Ms Parke said she hopes the Australian government will continue to call on China, via bilateral human rights dialogue, to enter into meaningful negotiations with Tibetan representatives and address the underlying causes of ethnic tensions in Tibet.
She noted that economic development must accommodate the protection of the unique linguistic, cultural and religious identity of the Tibetan people.
"I am saddened and deeply concerned about the recent instances of self-immolation by young Tibetans in eastern Tibet," said Ms Parke.
"Ten Tibetans have set themselves on fire since March, in a desperate bid to bring attention to the severe repression of Tibetan religion and culture.
"Five young Tibetans, including one nun, have died as a result of their injuries. The condition and whereabouts of the remaining four are unknown.
"Seven of the Tibetans are linked to Kirti monastery - an important Tibetan religious institution which was active during the uprisings of 2008.
"The first immolation took place on March 16 - the third anniversary of a protest at Kirti monastery during which Chinese forces shot and killed 13 Tibetan monks.
"China reacted by further increasing security, stepping up ‘patriotic education' campaigns and restricting the religious activities of the monks.
"This has resulted in an escalating cycle of protest and crackdown, and the ongoing level of repression has driven these young Tibetans to a final desperate act.
"We have already seen the first self-immolation outside the Ngaba area, in the Tibetan town of Kardze. Unless the issue is addressed, there is a danger of these fatal protests spreading further.

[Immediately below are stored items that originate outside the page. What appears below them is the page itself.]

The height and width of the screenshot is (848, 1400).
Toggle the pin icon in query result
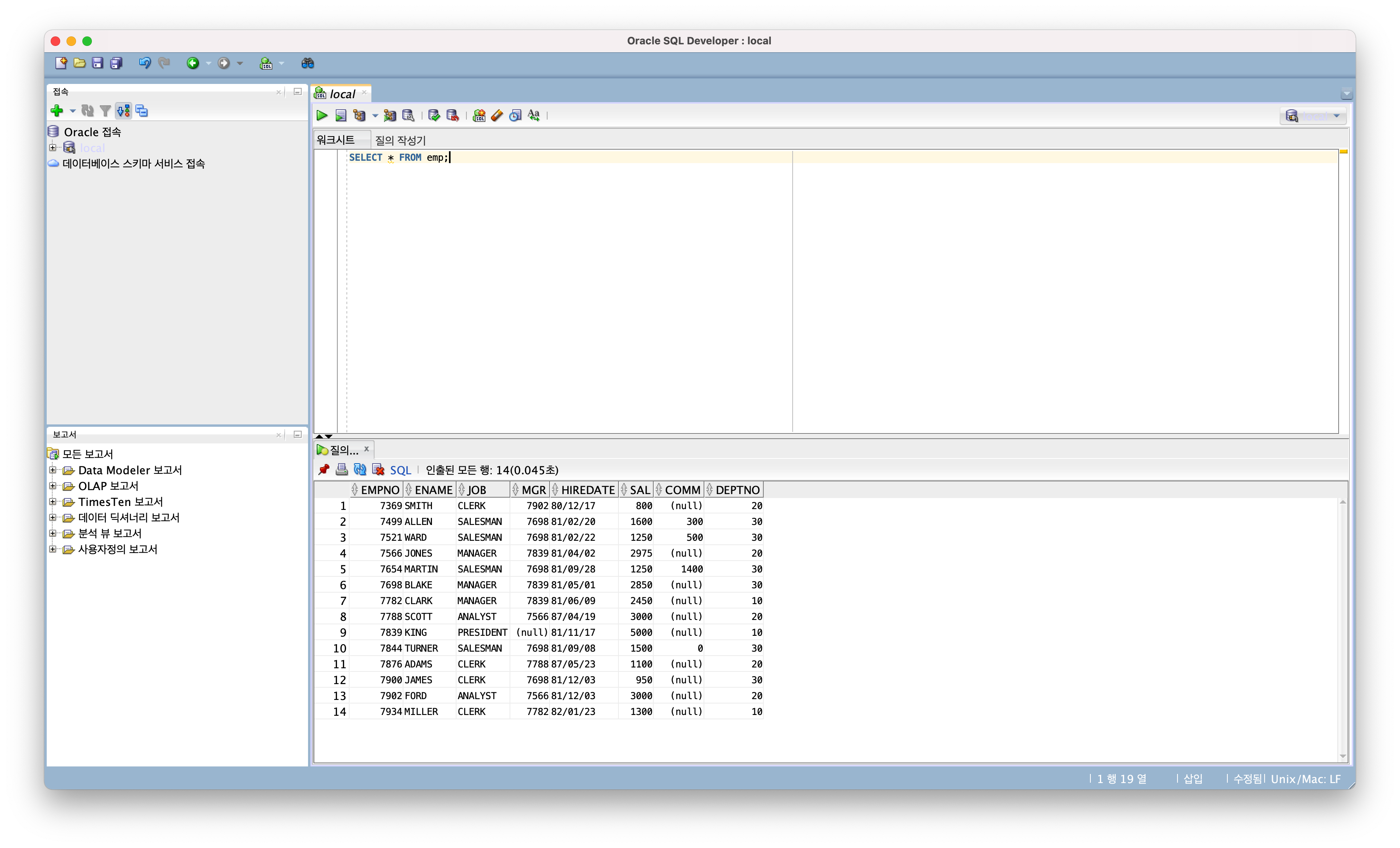[324, 469]
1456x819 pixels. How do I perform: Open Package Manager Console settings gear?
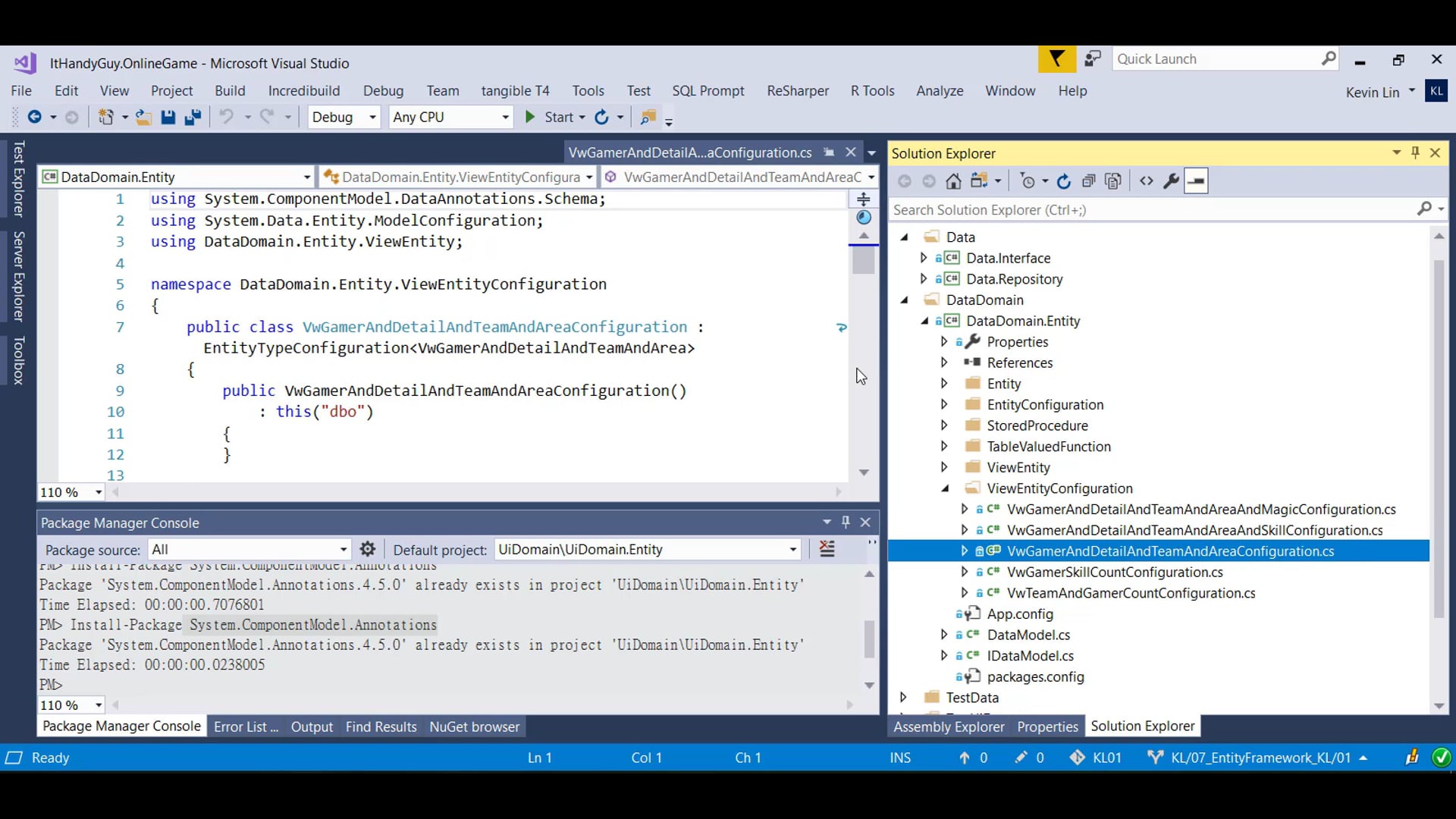[x=368, y=549]

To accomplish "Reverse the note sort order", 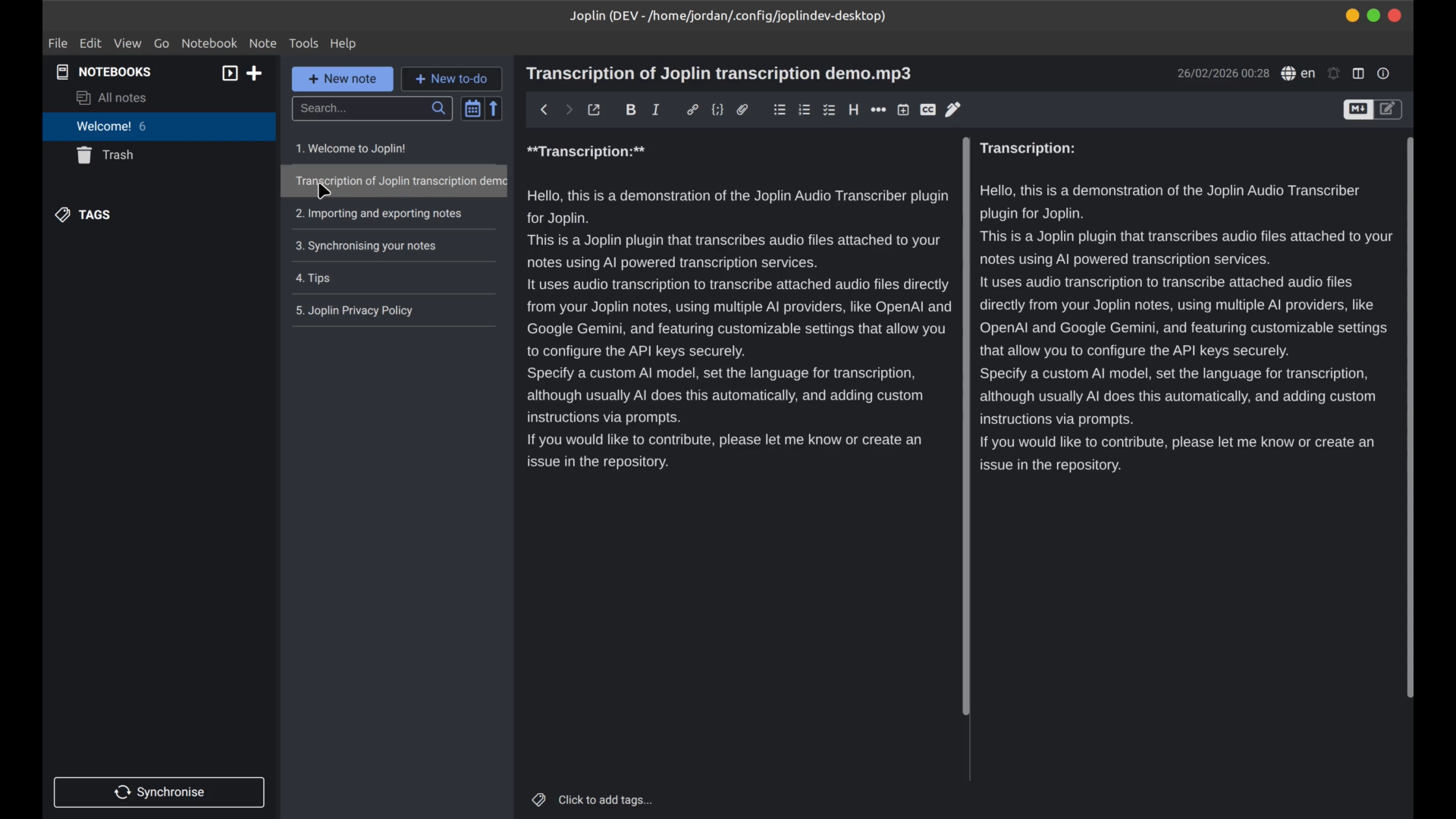I will (495, 109).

"I hope the government continues to call on China, including through the bilateral human rights dialogue, to enter into meaningful negotiations with the Tibetan representatives to address the underlying causes of ethnic tensions in Tibet, noting that economic development must be accompanied by the protection of the unique linguistic, cultural and religious identity of the Tibetan people."
On November 14, Mr Micheal Danby MP - chair of the Joint Standing Committee on Foreign Affairs, Defence and Trade - and Mr Laurie Ferguson MP - Chair of the Human Rights Sub-committee - called on the Chinese government to cease its heightened repressive measures against the monks at Kirti monastery.
Mr Danby spoke in parliament last week, saying, "The crackdown on Tibetan monks since the 2008 uprising has been brutal and repressive.
"The Chinese authorities are using extreme force in a crackdown at Kirti monastery, enforcing the ‘patriotic education' campaigns and placing an indefinite ban on religious activities at the monastery.
"Earlier this year, 300 monks from the monastery were taken away for ‘legal education', for taking part in a demonstration.
"The crackdown on the monks at Kirti monastery exemplifies the wider crackdown across Tibet against any expression of Tibetan identity through their religious practice.
"This process of eliminating Tibetan cultural heritage and the removal of monks from the monasteries is in direct violation of the freedom of religion and beliefs."
On October 19, the Australian government raised its concerns with the Chinese government in both Beijing and Canberra over the self-immolations and called on China to address the underlying causes of tension in Tibet.
"This situation requires urgent attention in order to prevent these fatal protests from spreading further," continued Mr Danby.
"At the same time, China must address the underlying resentment towards the Chinese government's policies, which the Tibetans believe to threaten the survival of their distinct culture. A resolution of the situation will not only benefit the Tibetans, but also the long-term stability of China."